§ Exercise objective: Extract exactly and only the lines from the one containing "You are a GUI" through the end of the entries below. Pictures should not appear in the copy.

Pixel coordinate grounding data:
══════
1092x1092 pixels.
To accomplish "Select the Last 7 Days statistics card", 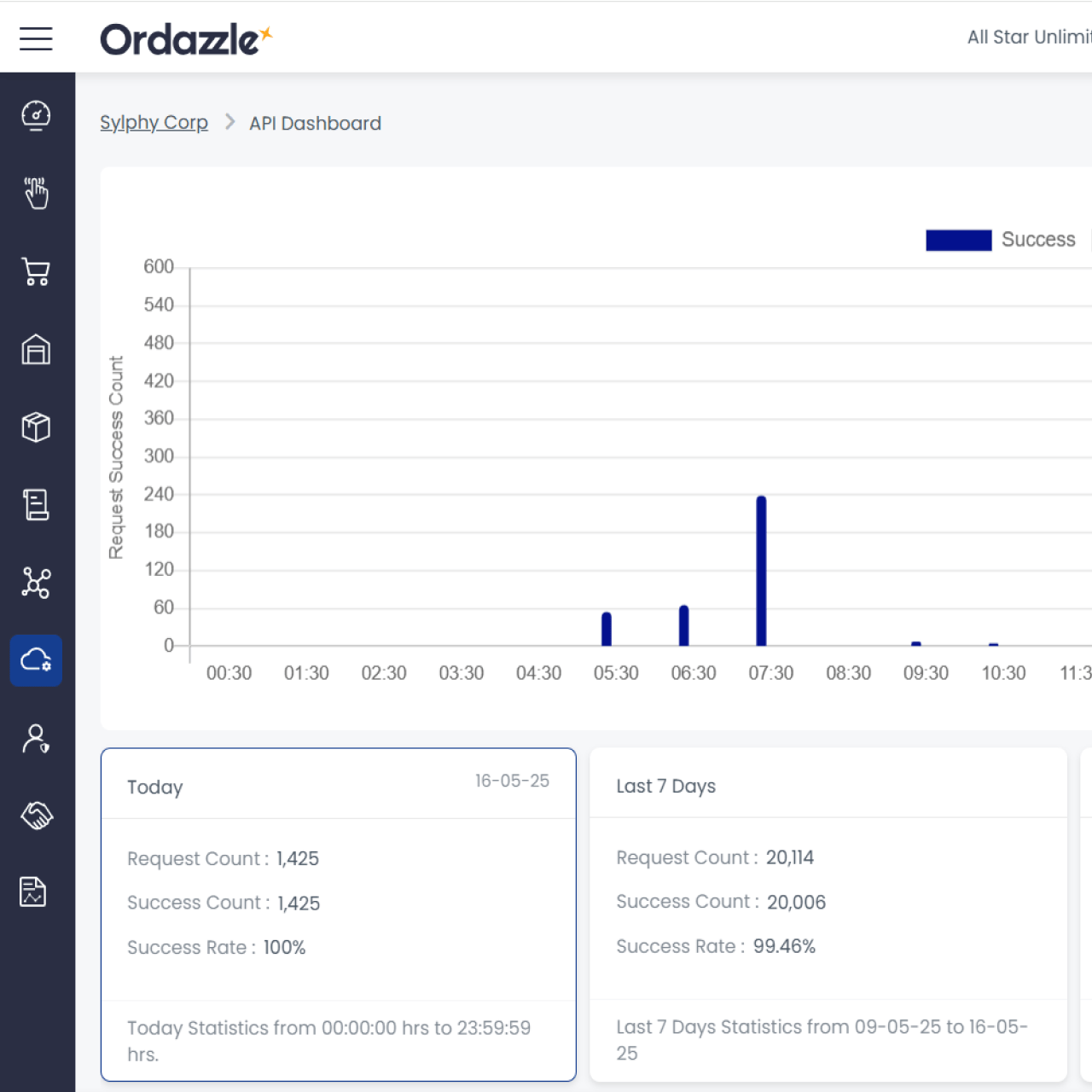I will 828,914.
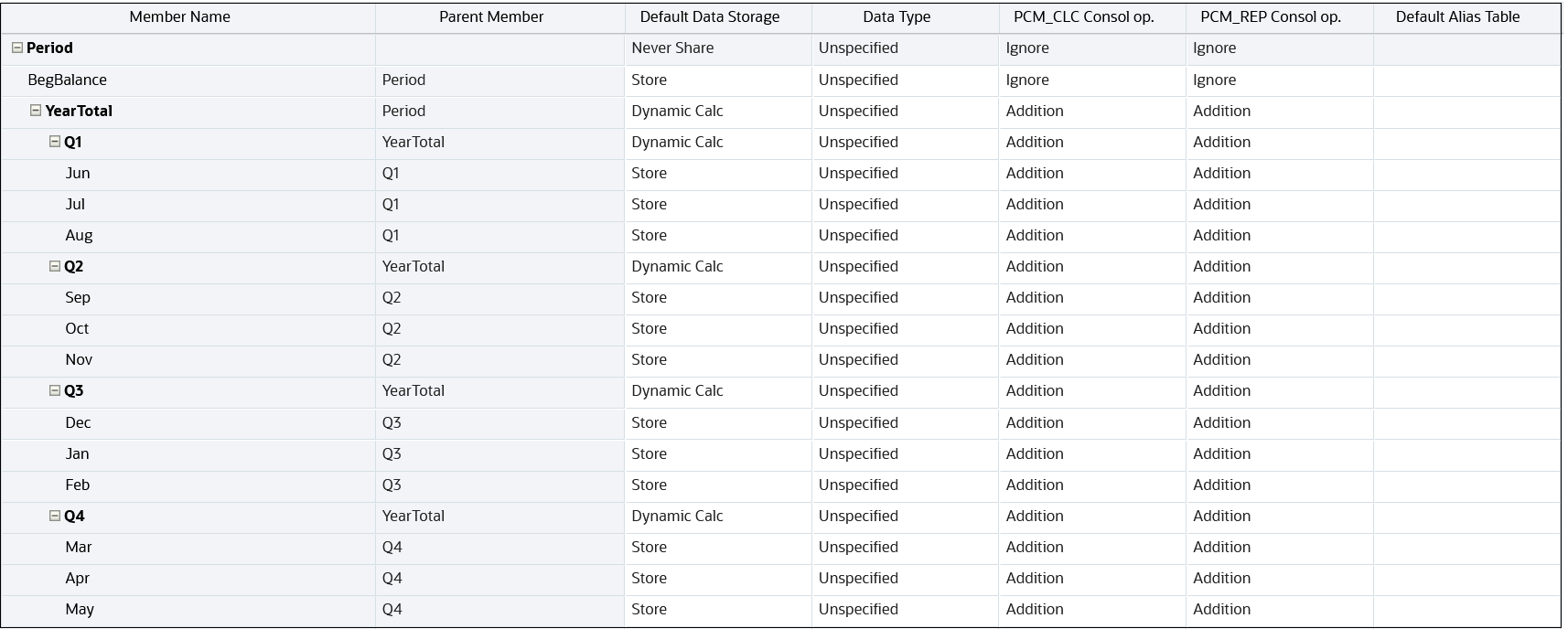Screen dimensions: 1568x629
Task: Collapse the YearTotal member
Action: (36, 111)
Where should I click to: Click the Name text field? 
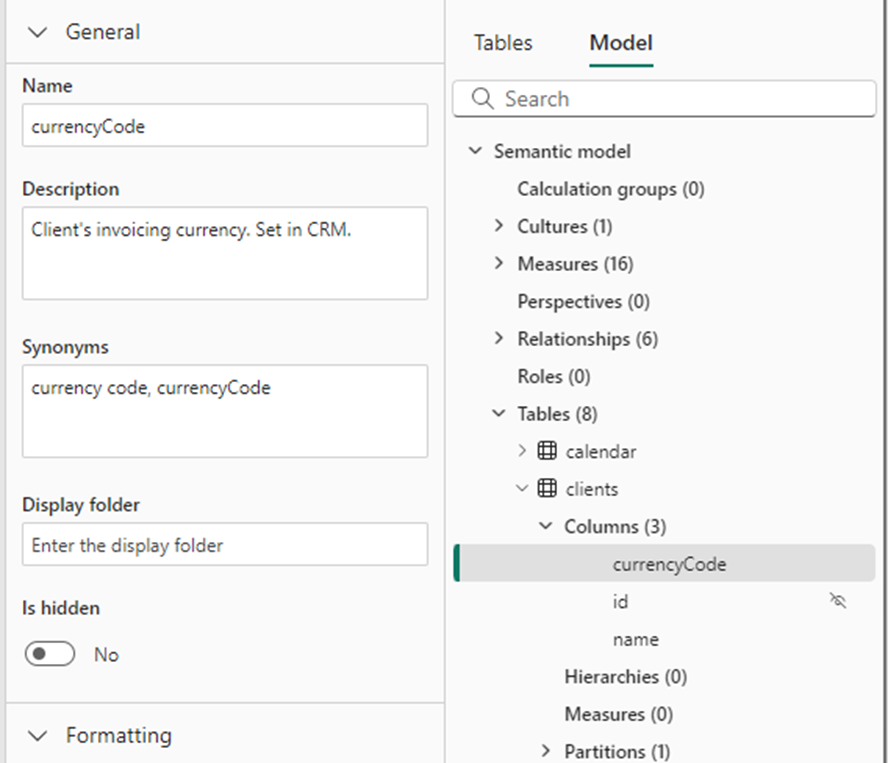pyautogui.click(x=225, y=126)
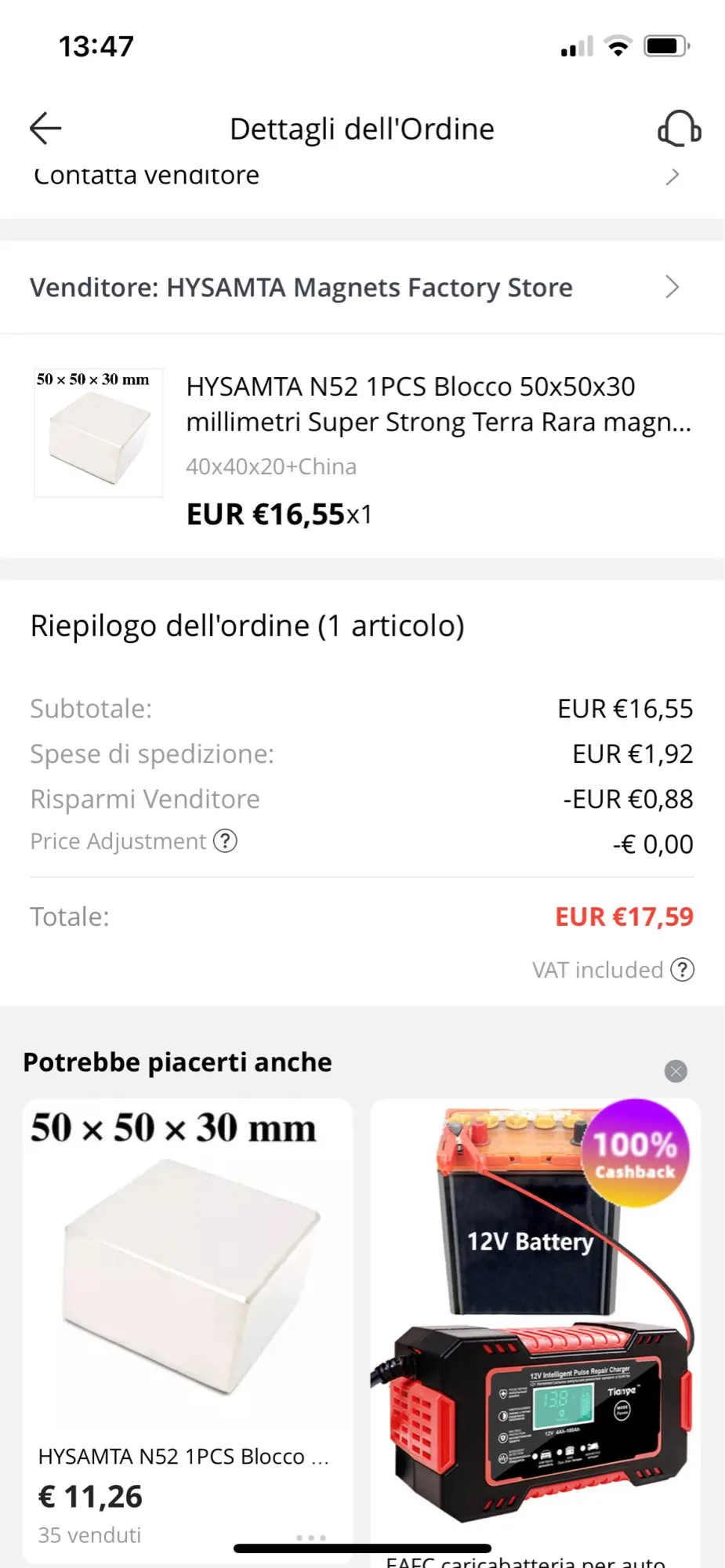Tap the €11,26 recommended item price
This screenshot has width=725, height=1568.
tap(90, 1497)
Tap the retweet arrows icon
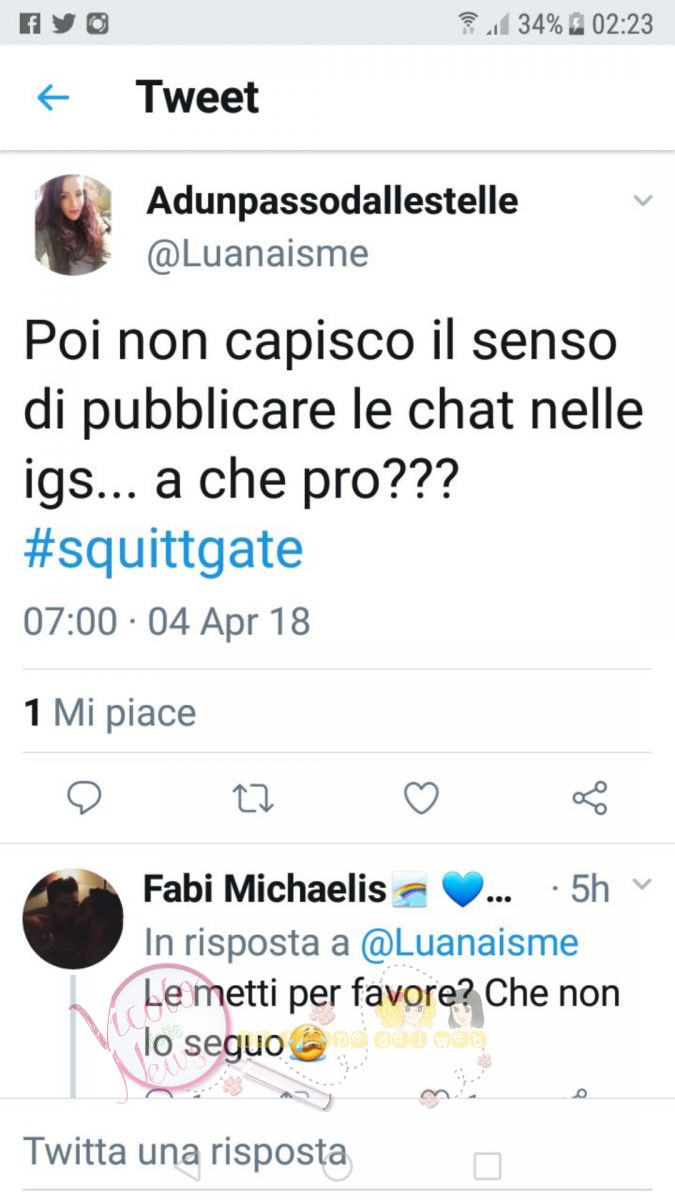This screenshot has height=1200, width=675. (254, 798)
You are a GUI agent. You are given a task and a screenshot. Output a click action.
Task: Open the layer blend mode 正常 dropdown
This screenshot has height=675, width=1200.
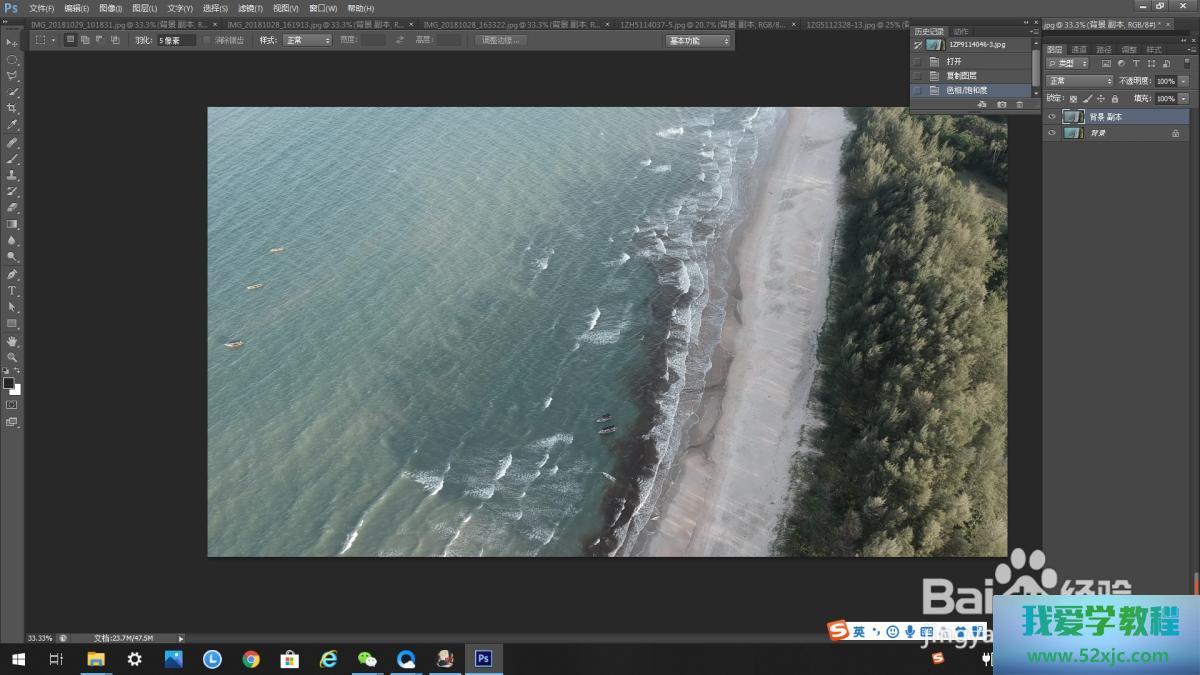(x=1079, y=81)
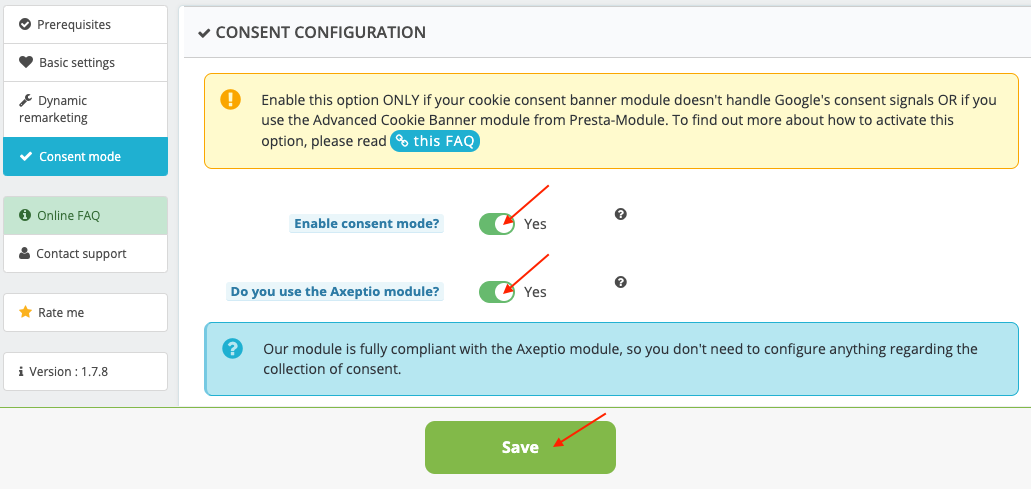Toggle the Enable consent mode switch
Screen dimensions: 1031x489
(496, 223)
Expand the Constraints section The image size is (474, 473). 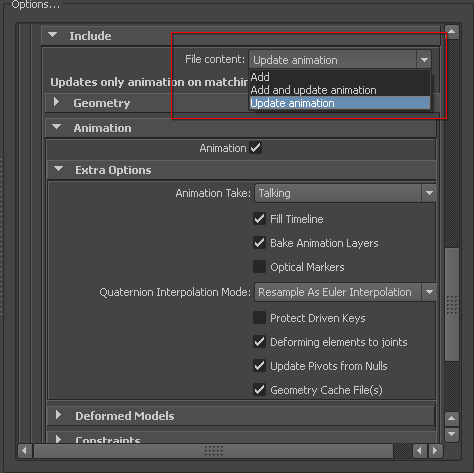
══════
§ Exercise response:
You are a GUI agent. You are given a task and a screenshot. Output a click action.
Task: Open the layer blend mode 正常 dropdown
This screenshot has height=675, width=1200.
(x=1079, y=81)
Toggle the Enable consent mode switch
Screen dimensions: 1031x489
(496, 223)
Expand the Constraints section The image size is (474, 473). 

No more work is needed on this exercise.